_Task statement_: Setting pictures aside, output exactly the lines from the start of the records to the line with "This screenshot has width=908, height=884.", that line included.

---------- Listed records ----------

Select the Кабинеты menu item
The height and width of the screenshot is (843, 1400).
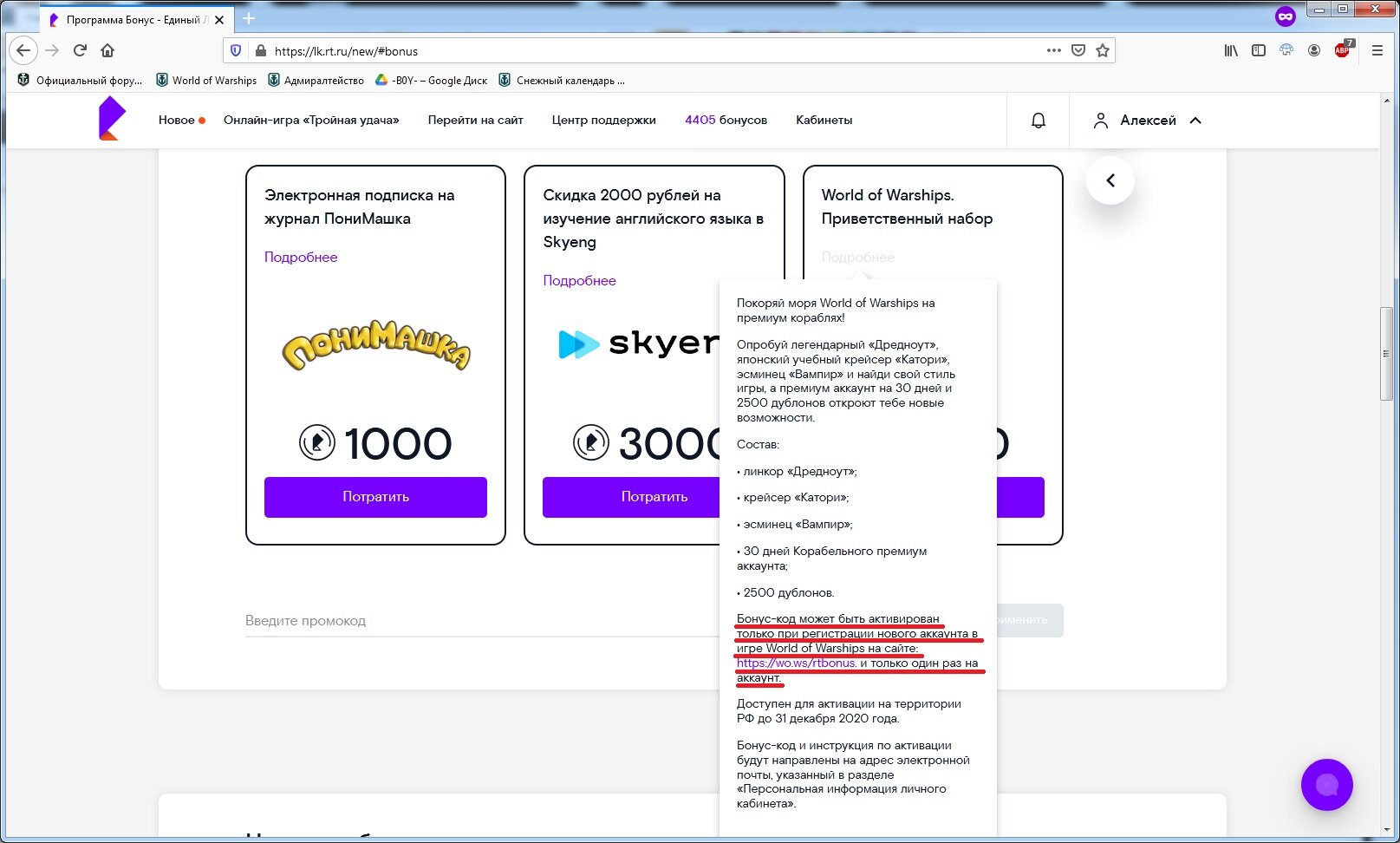click(824, 121)
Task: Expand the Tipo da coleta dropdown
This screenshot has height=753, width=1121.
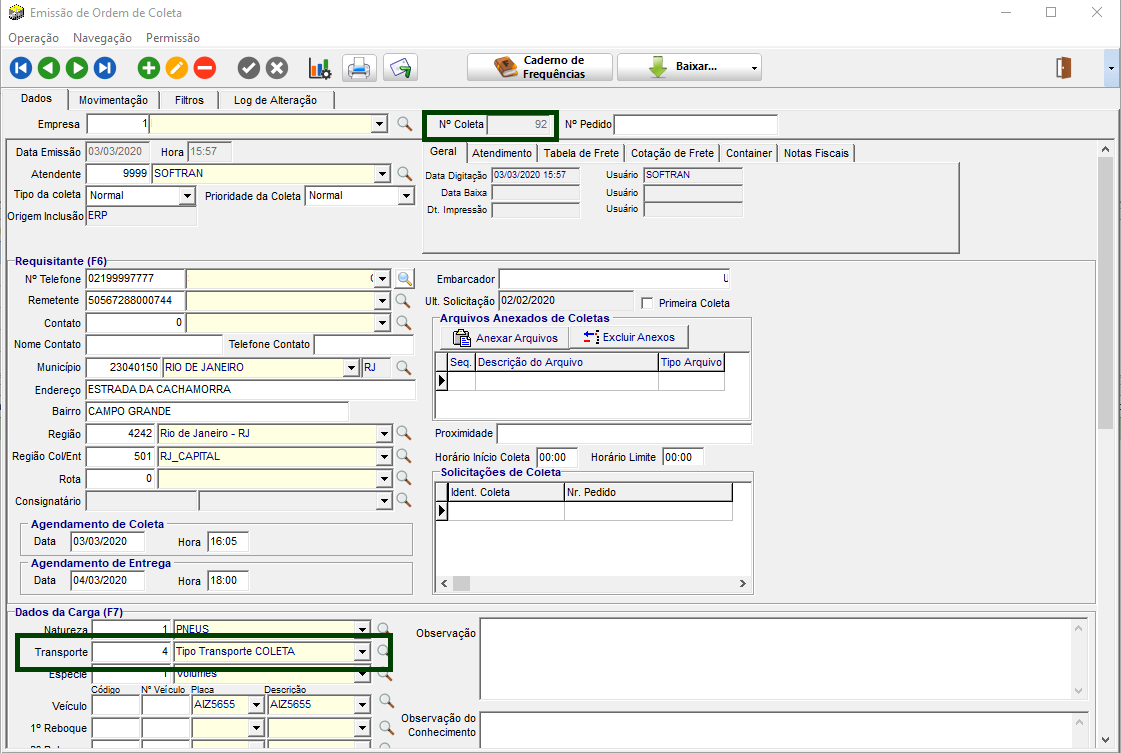Action: pos(186,196)
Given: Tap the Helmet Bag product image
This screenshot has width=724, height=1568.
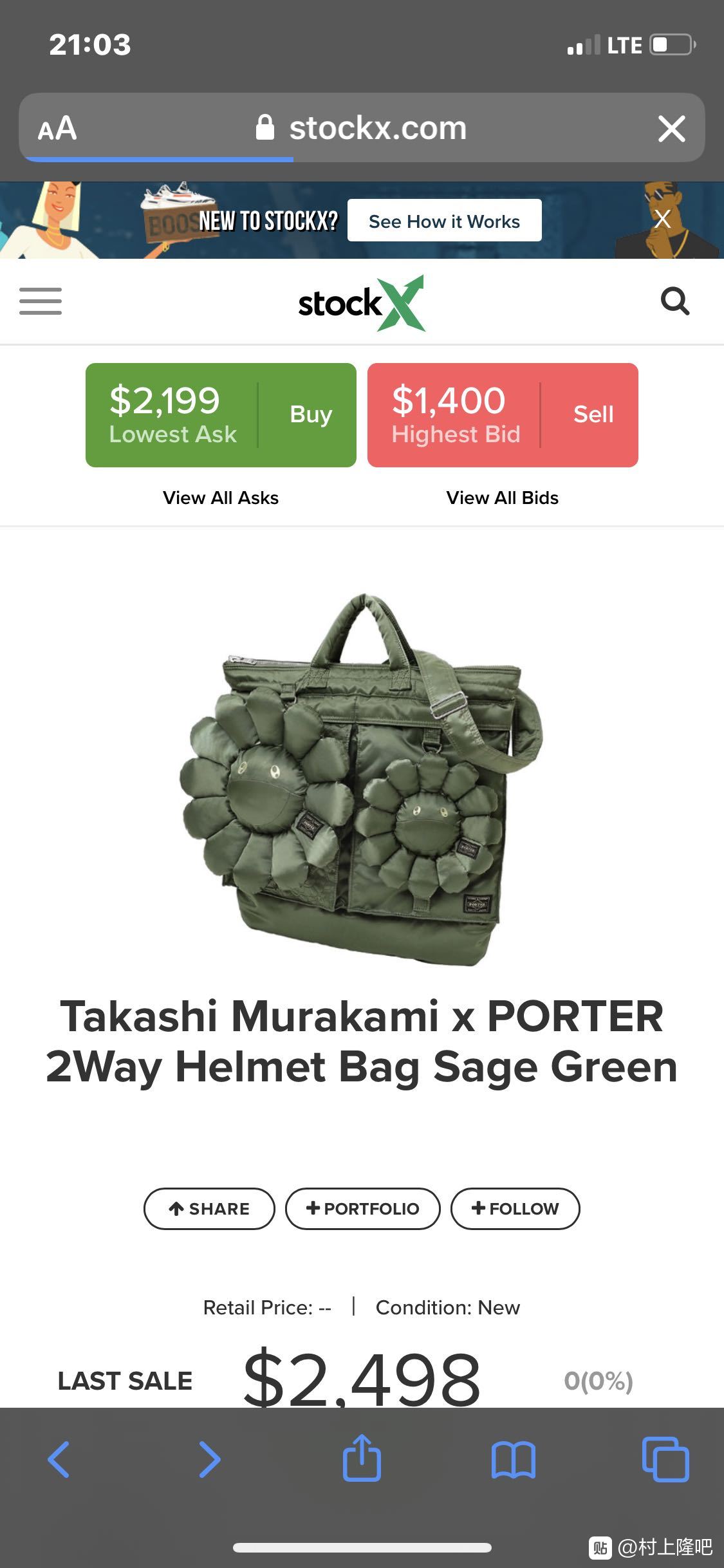Looking at the screenshot, I should pyautogui.click(x=362, y=779).
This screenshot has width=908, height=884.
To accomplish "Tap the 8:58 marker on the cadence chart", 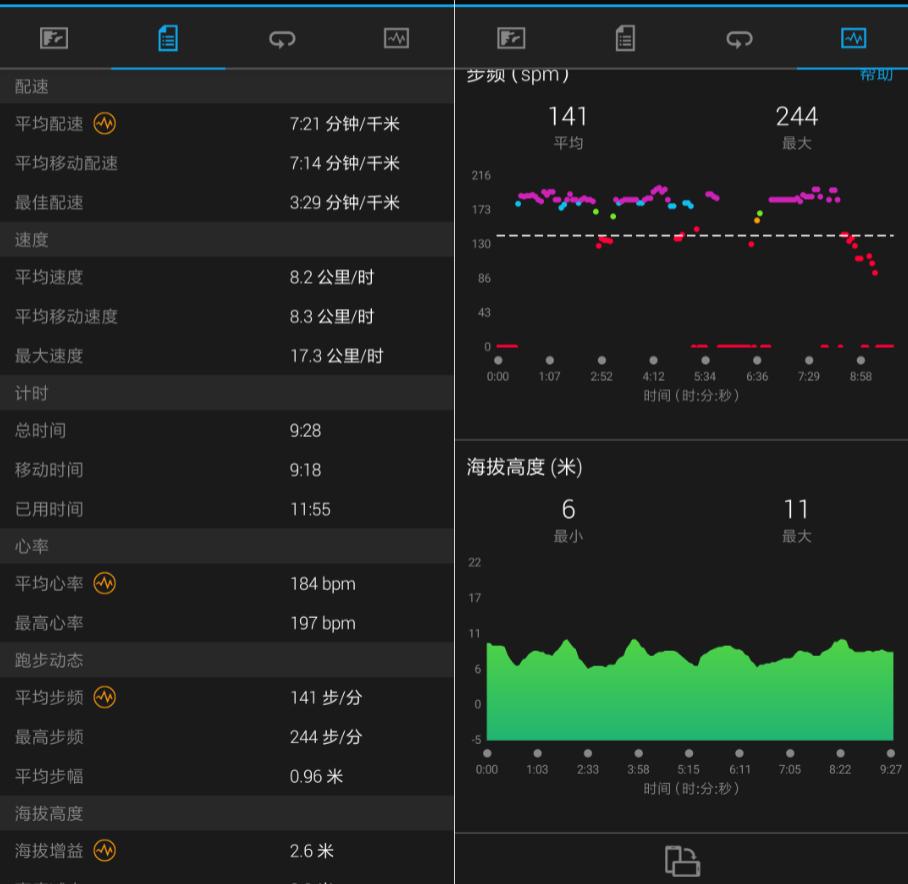I will 861,360.
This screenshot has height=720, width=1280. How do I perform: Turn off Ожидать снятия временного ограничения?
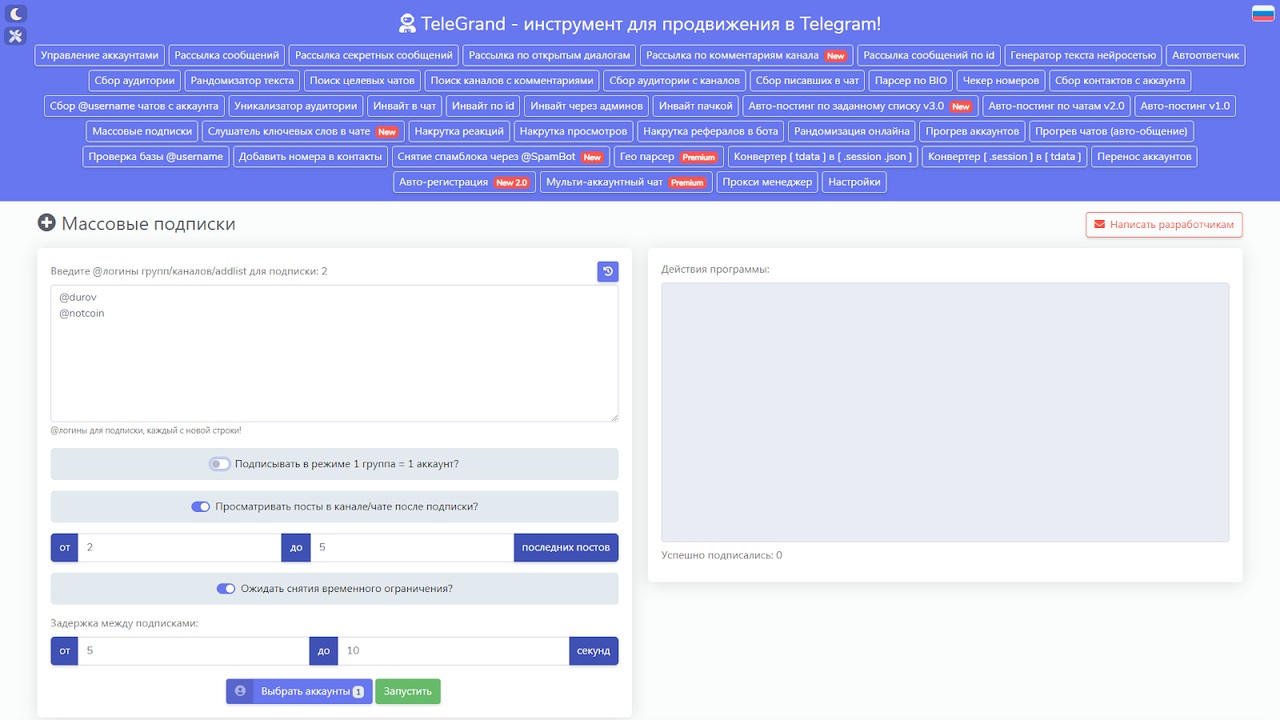point(225,589)
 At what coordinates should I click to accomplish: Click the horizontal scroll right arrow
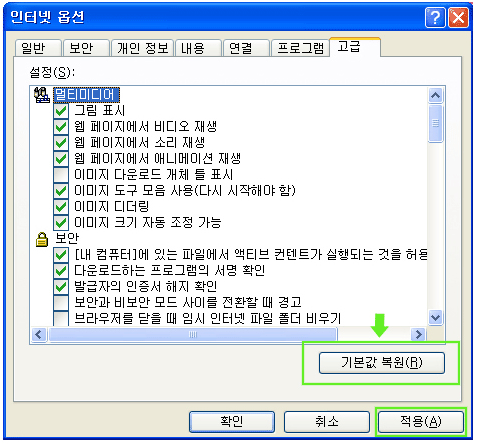[418, 334]
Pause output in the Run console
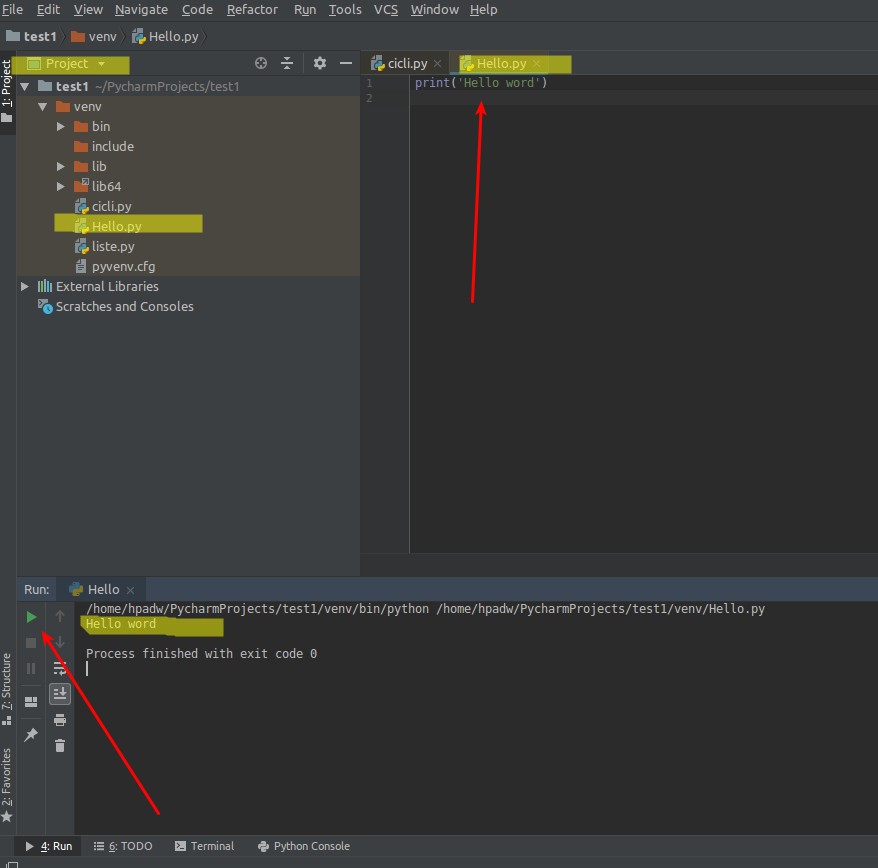878x868 pixels. pyautogui.click(x=30, y=668)
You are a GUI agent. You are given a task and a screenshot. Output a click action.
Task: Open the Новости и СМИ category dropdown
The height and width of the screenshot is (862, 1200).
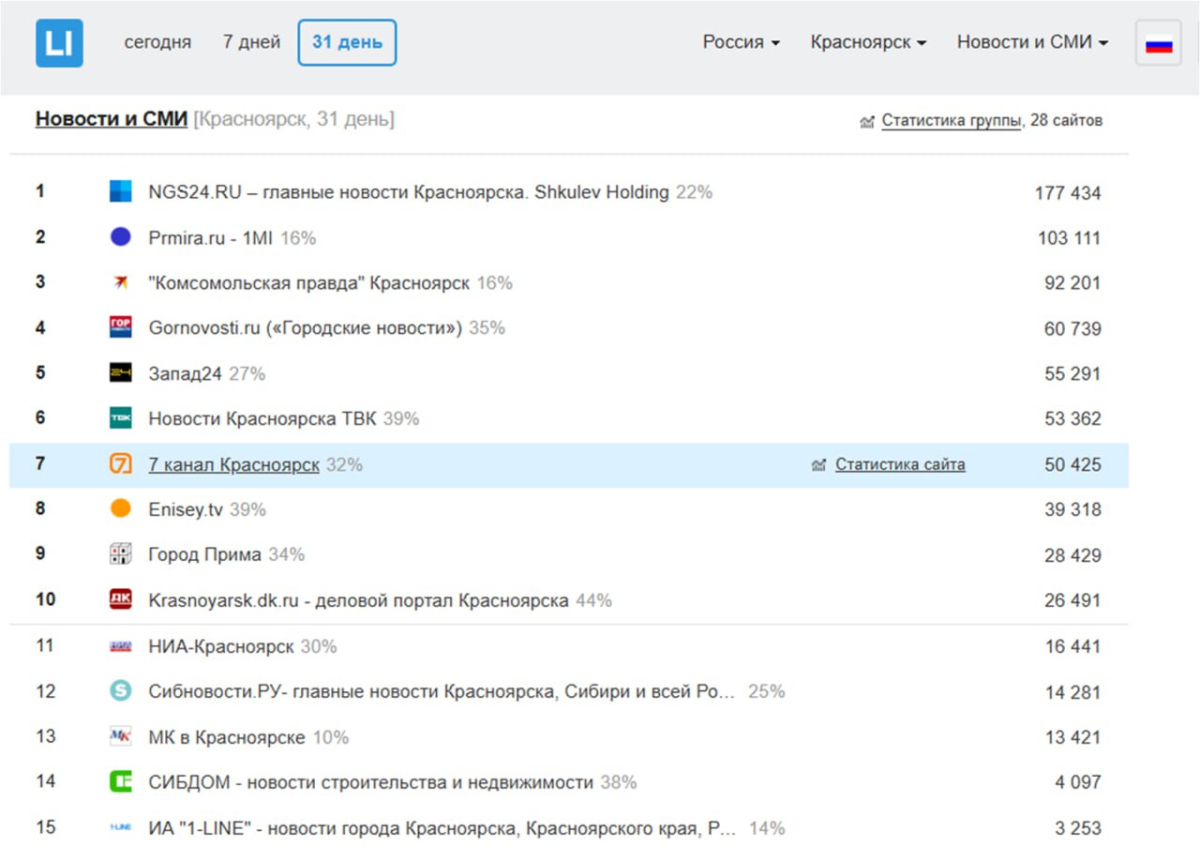coord(1032,43)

----------

_Answer space_:
Select the Кабинеты menu item
The height and width of the screenshot is (843, 1400).
click(824, 121)
Task: Expand the Tipo da coleta dropdown
This screenshot has height=753, width=1121.
Action: pos(186,196)
Given: Tap the Helmet Bag product image
This screenshot has width=724, height=1568.
Looking at the screenshot, I should pyautogui.click(x=362, y=779).
This screenshot has width=908, height=884.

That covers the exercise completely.